== EXERCISE 1 ==
Duplicate everything in the passage on Canada's real estate market from "The question is" down to "to find buyers.".
== EXERCISE 2 ==
From the passage on Canada's real estate market, list every place that the final quotation names as somewhere renting is the norm.

== PROVIDED PASSAGE ==
.....

The real estate market
Historically, once a local housing market becomes too expensive, buyers migrate elsewhere and start a new cycle of rising prices. If a city winds up being a $200,000 down payment zone, anyone committed to buying, but unable to save that amount, will have no choice but to fight over properties in nearby cities.
The question is will there be enough buyers in these markets to support the kind of real estate activity needed to maintain million-dollar prices across the board? Yes and no.
Most Canadians won’t earn or save enough to be able to afford a million-dollar property. If demand flatlines in these expensive cities, prices may have to recede in order for listings to find buyers.
But Canada is expected to be home to close to 3 million millionaires by 2025, according to a 2018 Credit Suisse Global Wealth Report. These Canadians will have the resources, either cash or equity, to continue purchasing $1 million-plus homes.
There will also be thousands of homeowners sitting on more than $200,000 in equity in their properties, which they could gift to children as down payments or use for down payments of their own. That, too, should keep the market churning.
But if too many buyers need their parents’ help to buy property, the number of families who benefit from real estate-generated wealth will eventually stall.
Real estate is one of the most consistent ways to create generational wealth.
Aside from the value of the asset itself, the equity within a home can help owners pay for their children’s educations, launch new businesses or chase other investments, all of which contribute to rising incomes and increased spending.
“Some research [shows] that higher levels of inequality are associated with an inability to sustain economic growth,” says British Columbia Real Estate Association chief economist Brendon Ogmundson. “That higher inequality means less access to credit markets for lower-income households, which leads to an inability to invest in education and other factors that impact social mobility.”
Tal predicts that the next chapter of Canada’s real estate story will see a rise in the number of families living in condos due to their current affordability.
But, assuming those families will be living in two- and three-bedroom units, the monthly maintenance fees may become exorbitant. For example, over three years, a $500 monthly maintenance fee would cost a condo owner an additional $18,000.
Plus, if homeownership leaves a new generation of families house poor, it will inevitably be a drag on consumer spending and the overall economy.
“Well-paid professionals will be taking hundreds of thousands of dollars out of the economy and socking it away in savings to reach the down-payment threshold,” predicts Canada Housing Crisis.
Skip the grunt work
Low inventory is making Canada’s housing plight worse and it’s believed a supply surge would help decrease competition among buyers and subsequently reduce the number of bidding wars.
“The point is to ensure the current conditions we are seeing, with prices rising rapidly, do not continue and we get balanced growth in those markets,” Ogmundson says. “But to achieve that balance we need a large expansion of the housing stock.”
That won’t happen fast. And while decisionmakers wrangle over how to bring more supply online, prices will likely continue to escalate.
Canada Housing Crisis says they’re intrigued by a supply solution enacted in California.
“They basically set a quota for new building construction based on local factors, then asked localities for a plan to reach that goal. If they fail, they lose zoning protections and building happens without local input,” CHC says. “That is the kind of ultimatum we need.”
Tal says an increase in supply needs to be met with a similarly ambitious strategy around renting, one that both increases the supply of purpose-built apartments and removes the stigma of being a lifelong renter.
“We have to change the attitude towards renting,” he says. “You’re 35 years old, you’re married, you have two kids and you are renting – nothing is wrong with you. That’s the way it is in Manhattan, Berlin and London.”

.....

== STORED DATA ==
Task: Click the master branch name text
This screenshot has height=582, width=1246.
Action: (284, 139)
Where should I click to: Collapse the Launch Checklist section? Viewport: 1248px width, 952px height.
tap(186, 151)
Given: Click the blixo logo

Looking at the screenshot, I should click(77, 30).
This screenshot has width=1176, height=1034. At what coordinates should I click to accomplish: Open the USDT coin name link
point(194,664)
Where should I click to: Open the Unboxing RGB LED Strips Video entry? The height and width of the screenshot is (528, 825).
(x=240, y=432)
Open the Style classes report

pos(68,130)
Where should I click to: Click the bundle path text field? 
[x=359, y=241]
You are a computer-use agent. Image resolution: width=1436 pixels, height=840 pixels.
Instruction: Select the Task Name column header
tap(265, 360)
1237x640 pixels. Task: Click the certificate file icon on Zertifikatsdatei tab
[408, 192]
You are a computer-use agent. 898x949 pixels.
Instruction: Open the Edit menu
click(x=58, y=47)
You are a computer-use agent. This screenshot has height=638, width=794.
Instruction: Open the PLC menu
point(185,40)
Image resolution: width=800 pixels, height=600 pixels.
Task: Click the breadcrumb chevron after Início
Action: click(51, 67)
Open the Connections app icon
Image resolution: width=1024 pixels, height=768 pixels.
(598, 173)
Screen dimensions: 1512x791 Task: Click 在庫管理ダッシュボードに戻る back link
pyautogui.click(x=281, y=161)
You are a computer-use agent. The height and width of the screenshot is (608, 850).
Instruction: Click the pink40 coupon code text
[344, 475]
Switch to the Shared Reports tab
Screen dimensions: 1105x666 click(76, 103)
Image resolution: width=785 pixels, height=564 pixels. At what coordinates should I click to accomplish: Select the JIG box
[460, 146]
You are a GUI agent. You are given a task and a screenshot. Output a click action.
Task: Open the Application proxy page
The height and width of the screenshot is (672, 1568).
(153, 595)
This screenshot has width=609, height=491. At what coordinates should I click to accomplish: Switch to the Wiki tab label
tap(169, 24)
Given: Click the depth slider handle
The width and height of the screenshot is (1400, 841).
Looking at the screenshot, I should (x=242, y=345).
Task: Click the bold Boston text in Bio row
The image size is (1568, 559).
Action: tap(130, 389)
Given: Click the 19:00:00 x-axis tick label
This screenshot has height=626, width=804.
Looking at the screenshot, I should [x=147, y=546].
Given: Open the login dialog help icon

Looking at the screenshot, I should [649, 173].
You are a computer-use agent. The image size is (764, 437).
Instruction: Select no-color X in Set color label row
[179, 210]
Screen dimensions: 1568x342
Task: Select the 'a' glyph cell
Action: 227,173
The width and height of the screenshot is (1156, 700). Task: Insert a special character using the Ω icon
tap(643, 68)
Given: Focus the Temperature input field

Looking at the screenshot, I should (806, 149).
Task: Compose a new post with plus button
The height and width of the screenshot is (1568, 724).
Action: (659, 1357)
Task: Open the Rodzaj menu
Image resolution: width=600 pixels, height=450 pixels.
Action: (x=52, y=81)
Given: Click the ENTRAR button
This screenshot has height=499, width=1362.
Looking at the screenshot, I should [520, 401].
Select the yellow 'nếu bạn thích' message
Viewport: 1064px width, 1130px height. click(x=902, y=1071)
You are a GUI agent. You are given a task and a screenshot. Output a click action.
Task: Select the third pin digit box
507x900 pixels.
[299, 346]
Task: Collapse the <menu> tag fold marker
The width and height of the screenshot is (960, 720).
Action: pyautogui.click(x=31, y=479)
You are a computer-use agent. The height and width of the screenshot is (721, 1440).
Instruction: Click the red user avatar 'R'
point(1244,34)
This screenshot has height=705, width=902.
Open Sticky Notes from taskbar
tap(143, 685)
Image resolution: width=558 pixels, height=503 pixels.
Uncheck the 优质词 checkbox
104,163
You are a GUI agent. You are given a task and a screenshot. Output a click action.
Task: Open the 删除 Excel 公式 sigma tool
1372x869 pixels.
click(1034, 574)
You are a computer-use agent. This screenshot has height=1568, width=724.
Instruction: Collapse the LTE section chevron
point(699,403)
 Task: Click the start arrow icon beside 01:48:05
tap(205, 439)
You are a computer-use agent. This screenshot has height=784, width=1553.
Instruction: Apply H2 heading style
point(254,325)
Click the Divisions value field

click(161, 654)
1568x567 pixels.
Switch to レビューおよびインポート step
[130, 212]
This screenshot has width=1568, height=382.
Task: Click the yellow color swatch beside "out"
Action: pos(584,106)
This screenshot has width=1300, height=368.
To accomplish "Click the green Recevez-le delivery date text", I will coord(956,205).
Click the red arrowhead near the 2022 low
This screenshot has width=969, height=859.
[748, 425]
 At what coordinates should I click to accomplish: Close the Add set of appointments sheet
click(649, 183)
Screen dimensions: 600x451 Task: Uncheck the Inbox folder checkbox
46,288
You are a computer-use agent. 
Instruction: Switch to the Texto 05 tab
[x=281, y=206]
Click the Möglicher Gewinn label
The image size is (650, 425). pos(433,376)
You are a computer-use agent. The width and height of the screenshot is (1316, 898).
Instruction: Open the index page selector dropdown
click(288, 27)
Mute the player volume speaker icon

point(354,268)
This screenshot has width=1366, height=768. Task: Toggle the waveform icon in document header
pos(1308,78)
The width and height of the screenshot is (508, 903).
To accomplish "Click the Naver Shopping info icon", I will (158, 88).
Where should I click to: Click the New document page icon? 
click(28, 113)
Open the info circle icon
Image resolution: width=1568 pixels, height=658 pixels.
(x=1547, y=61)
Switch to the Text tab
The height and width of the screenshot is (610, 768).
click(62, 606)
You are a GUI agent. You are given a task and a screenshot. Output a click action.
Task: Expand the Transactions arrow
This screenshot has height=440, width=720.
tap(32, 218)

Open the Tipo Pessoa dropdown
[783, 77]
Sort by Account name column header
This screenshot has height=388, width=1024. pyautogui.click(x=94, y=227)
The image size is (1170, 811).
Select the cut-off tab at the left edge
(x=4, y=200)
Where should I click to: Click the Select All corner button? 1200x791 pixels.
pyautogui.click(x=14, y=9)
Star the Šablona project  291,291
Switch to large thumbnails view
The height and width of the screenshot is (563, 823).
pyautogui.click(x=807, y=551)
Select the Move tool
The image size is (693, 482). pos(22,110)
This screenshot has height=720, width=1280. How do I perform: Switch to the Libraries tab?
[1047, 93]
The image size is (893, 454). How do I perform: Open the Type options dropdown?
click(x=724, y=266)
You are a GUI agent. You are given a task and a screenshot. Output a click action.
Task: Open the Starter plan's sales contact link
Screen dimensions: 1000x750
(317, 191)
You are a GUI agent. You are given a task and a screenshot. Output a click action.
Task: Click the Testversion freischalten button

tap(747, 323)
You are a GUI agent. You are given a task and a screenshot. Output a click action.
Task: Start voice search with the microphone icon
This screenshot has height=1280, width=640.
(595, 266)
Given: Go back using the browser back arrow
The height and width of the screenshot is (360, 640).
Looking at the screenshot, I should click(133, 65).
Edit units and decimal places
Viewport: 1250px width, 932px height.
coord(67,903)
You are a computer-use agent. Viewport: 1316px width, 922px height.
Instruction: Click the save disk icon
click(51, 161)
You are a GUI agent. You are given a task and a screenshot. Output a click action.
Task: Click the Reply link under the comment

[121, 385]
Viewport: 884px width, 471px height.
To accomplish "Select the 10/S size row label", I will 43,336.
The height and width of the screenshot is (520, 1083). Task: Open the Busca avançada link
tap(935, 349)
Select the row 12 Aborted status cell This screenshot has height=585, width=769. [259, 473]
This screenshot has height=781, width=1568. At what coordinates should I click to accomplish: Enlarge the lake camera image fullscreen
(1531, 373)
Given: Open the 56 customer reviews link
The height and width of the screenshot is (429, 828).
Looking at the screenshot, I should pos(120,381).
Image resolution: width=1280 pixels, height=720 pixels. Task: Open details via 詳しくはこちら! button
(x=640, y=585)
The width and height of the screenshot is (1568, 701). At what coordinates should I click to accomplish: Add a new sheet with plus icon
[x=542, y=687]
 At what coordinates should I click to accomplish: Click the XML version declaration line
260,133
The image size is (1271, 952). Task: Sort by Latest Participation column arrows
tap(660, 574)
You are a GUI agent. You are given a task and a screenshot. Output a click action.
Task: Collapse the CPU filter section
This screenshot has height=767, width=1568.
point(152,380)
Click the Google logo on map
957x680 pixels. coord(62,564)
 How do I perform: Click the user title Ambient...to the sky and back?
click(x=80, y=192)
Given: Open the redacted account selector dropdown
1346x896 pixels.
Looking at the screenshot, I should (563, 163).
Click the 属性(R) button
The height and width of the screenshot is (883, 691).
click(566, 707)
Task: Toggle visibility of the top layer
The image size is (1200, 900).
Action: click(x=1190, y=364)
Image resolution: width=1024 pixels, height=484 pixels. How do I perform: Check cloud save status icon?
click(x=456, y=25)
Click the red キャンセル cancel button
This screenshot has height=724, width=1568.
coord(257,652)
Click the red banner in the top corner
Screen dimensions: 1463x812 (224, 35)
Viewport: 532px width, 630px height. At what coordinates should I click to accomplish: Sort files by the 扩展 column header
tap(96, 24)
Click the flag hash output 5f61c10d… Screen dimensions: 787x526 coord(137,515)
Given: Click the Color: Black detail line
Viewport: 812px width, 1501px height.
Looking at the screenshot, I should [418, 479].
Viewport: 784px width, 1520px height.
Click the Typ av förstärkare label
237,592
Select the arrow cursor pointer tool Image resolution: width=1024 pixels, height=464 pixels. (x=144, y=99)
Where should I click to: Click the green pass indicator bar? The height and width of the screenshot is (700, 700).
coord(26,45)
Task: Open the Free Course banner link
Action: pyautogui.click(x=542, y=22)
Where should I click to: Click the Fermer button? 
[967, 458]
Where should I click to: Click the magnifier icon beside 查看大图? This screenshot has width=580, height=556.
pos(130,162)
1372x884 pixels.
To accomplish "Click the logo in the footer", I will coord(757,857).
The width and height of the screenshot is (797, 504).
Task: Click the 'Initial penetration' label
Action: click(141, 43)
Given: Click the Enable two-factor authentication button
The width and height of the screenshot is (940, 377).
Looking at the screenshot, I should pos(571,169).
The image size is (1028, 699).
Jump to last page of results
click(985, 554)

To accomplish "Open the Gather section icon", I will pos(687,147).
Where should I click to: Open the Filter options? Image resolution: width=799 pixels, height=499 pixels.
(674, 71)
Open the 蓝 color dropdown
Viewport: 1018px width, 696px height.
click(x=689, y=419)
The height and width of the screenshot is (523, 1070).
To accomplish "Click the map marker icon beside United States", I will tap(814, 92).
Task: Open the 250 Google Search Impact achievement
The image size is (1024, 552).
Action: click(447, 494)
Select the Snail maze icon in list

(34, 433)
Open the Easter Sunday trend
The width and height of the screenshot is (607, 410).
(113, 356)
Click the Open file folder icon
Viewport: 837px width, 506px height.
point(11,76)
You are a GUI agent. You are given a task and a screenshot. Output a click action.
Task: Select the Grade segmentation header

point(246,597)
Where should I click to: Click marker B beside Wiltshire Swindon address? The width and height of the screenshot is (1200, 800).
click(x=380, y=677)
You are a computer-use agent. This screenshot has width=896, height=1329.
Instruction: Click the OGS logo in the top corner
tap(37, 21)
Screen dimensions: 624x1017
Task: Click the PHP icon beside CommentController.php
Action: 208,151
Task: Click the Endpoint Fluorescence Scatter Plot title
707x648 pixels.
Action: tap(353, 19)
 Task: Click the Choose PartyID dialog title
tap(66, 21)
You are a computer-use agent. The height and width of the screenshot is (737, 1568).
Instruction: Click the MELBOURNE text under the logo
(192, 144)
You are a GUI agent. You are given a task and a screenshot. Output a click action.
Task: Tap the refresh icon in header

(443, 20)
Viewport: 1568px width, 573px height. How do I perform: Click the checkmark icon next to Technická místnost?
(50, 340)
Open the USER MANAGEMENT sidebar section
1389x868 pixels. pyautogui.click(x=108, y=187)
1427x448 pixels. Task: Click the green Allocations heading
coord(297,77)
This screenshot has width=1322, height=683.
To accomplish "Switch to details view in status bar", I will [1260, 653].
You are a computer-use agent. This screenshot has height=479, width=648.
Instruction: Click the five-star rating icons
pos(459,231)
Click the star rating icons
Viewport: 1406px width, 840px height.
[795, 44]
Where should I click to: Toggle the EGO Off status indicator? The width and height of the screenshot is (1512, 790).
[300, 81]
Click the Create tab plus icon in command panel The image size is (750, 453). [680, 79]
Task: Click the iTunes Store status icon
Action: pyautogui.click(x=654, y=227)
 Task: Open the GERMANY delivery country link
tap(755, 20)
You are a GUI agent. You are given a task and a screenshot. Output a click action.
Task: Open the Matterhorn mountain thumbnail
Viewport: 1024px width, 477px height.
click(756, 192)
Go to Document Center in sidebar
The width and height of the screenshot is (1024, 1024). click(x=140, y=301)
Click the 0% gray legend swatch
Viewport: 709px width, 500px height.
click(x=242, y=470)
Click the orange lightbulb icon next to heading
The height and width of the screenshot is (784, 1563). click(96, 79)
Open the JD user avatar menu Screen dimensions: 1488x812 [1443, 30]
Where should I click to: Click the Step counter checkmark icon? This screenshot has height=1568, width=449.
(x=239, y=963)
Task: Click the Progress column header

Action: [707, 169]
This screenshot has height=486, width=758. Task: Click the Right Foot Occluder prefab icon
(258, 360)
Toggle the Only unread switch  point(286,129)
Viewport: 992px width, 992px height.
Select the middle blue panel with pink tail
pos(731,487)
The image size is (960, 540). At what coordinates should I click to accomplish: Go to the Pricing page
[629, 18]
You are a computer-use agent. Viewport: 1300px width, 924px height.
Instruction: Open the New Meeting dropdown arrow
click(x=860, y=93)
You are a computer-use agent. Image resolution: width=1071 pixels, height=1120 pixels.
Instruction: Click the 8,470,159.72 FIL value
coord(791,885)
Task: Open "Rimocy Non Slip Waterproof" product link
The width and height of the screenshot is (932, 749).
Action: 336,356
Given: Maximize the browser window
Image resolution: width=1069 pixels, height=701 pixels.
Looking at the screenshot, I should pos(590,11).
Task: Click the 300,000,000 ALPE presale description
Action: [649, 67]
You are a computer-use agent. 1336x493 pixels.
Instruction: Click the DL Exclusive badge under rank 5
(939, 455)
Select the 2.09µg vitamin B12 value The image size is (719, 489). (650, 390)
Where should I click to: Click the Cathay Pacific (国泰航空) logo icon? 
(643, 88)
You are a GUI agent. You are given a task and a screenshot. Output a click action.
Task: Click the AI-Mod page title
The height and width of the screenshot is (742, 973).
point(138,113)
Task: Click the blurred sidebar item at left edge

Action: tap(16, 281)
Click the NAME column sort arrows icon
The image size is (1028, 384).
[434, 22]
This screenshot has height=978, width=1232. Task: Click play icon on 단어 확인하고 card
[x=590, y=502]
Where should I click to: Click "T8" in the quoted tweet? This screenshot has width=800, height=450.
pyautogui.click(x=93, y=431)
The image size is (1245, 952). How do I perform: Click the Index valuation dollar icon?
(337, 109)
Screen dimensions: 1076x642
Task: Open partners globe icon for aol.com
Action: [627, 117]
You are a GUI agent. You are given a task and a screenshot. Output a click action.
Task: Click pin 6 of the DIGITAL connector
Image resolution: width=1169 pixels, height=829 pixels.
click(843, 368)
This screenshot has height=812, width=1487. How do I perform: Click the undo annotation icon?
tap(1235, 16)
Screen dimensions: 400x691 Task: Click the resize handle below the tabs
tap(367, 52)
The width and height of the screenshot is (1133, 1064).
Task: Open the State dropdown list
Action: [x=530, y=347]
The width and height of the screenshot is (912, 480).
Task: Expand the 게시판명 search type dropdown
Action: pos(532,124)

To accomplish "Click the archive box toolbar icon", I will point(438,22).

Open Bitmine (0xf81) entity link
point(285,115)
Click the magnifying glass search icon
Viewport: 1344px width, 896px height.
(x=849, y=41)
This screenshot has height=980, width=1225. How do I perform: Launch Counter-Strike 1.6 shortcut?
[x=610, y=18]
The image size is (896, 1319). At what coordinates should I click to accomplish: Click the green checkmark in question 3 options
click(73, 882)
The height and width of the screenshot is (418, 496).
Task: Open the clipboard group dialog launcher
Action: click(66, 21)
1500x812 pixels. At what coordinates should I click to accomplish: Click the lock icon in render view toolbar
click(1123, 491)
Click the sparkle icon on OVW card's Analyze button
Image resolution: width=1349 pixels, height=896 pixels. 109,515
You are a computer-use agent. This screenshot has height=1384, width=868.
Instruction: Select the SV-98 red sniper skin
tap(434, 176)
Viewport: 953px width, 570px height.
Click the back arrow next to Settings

.....

== RESULT 1 ==
The question is will there be enough buyers in these markets to support the kind of real estate activity needed to maintain million-dollar prices across the board? Yes and no.
Most Canadians won’t earn or save enough to be able to afford a million-dollar property. If demand flatlines in these expensive cities, prices may have to recede in order for listings to find buyers.

== RESULT 2 ==
Manhattan
Berlin
London